EXERCISE INSTRUCTIONS:
Look through the records below and state how many lines carry the string "agent", adding nothing.

######

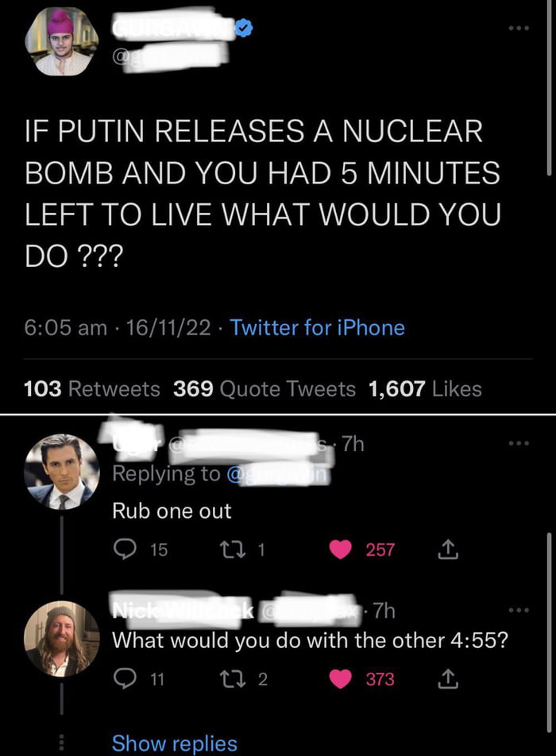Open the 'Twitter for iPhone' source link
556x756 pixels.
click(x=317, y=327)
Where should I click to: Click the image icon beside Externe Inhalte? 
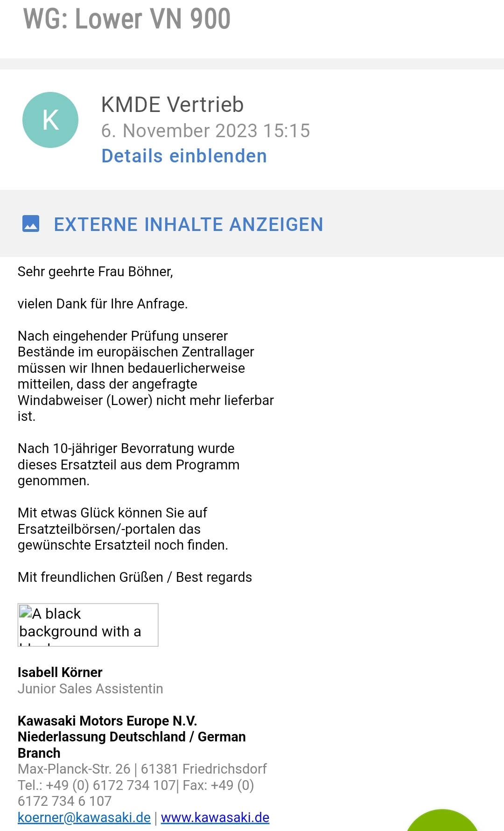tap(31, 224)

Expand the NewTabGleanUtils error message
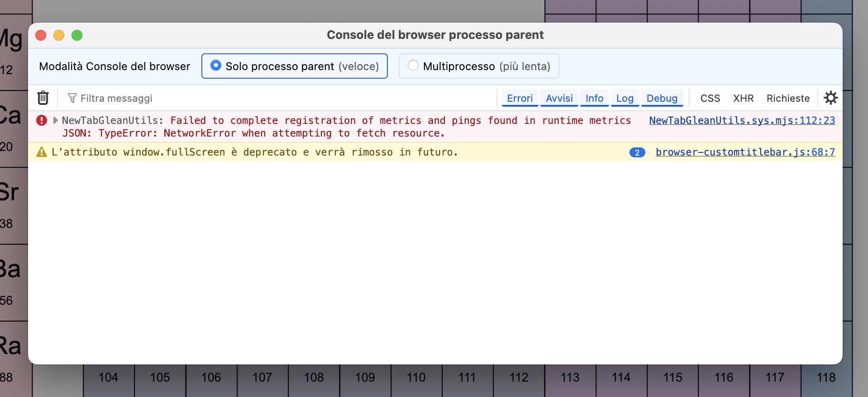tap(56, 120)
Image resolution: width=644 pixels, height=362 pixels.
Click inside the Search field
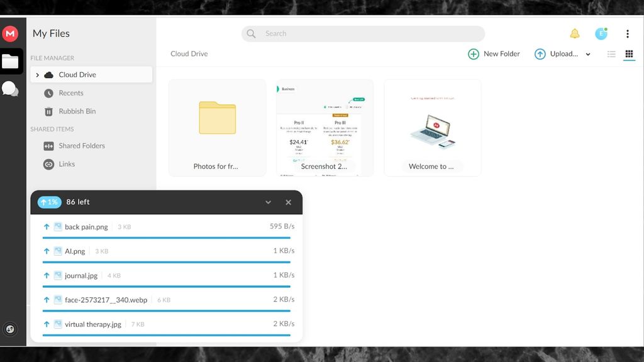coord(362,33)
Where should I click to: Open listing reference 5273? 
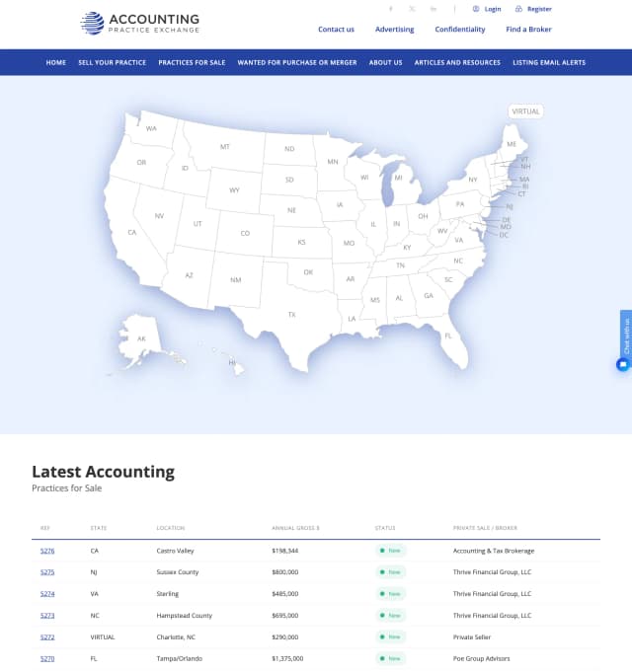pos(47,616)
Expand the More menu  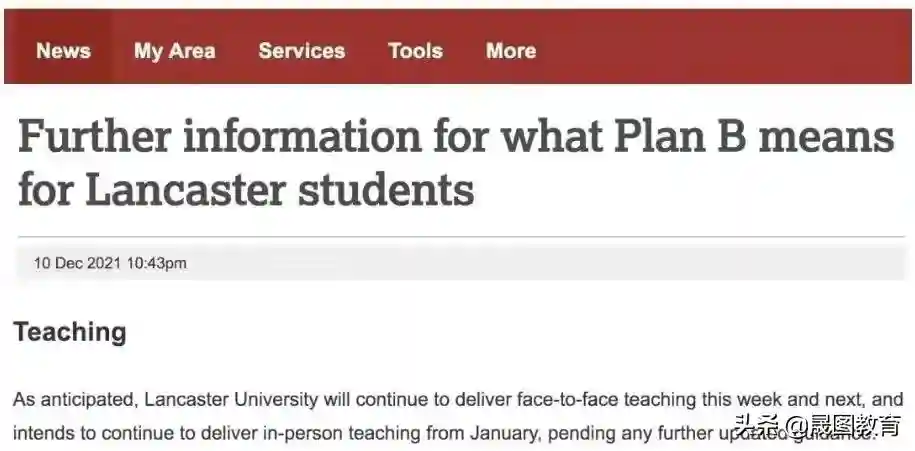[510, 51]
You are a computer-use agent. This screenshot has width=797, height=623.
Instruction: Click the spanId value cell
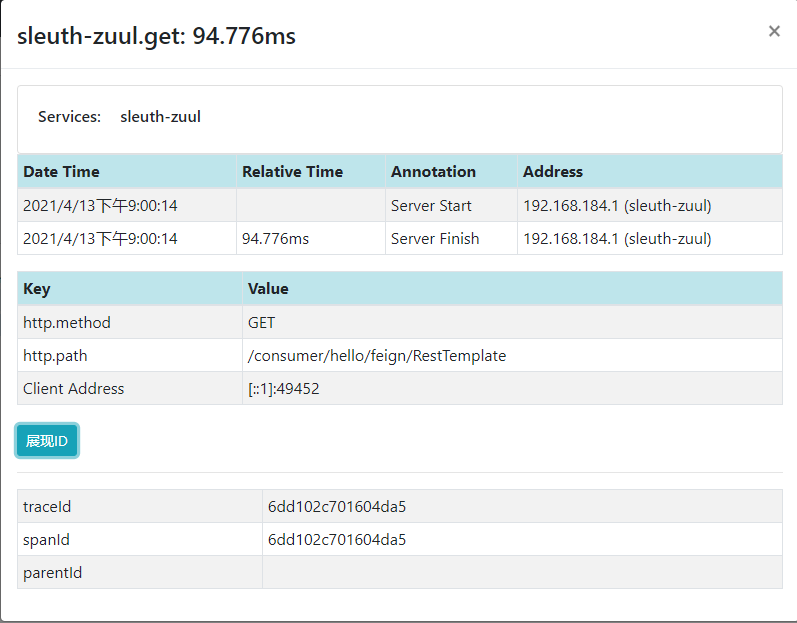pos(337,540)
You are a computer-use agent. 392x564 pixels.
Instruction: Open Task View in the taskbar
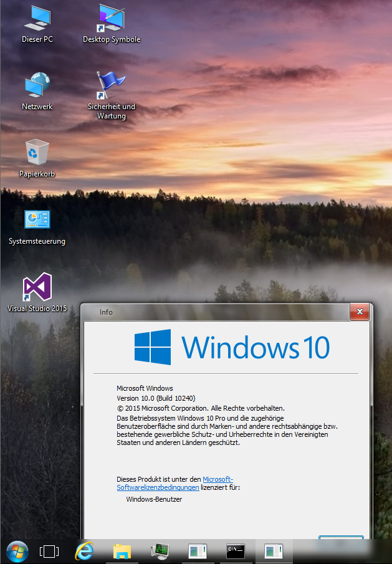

######

ANSWER BELOW:
2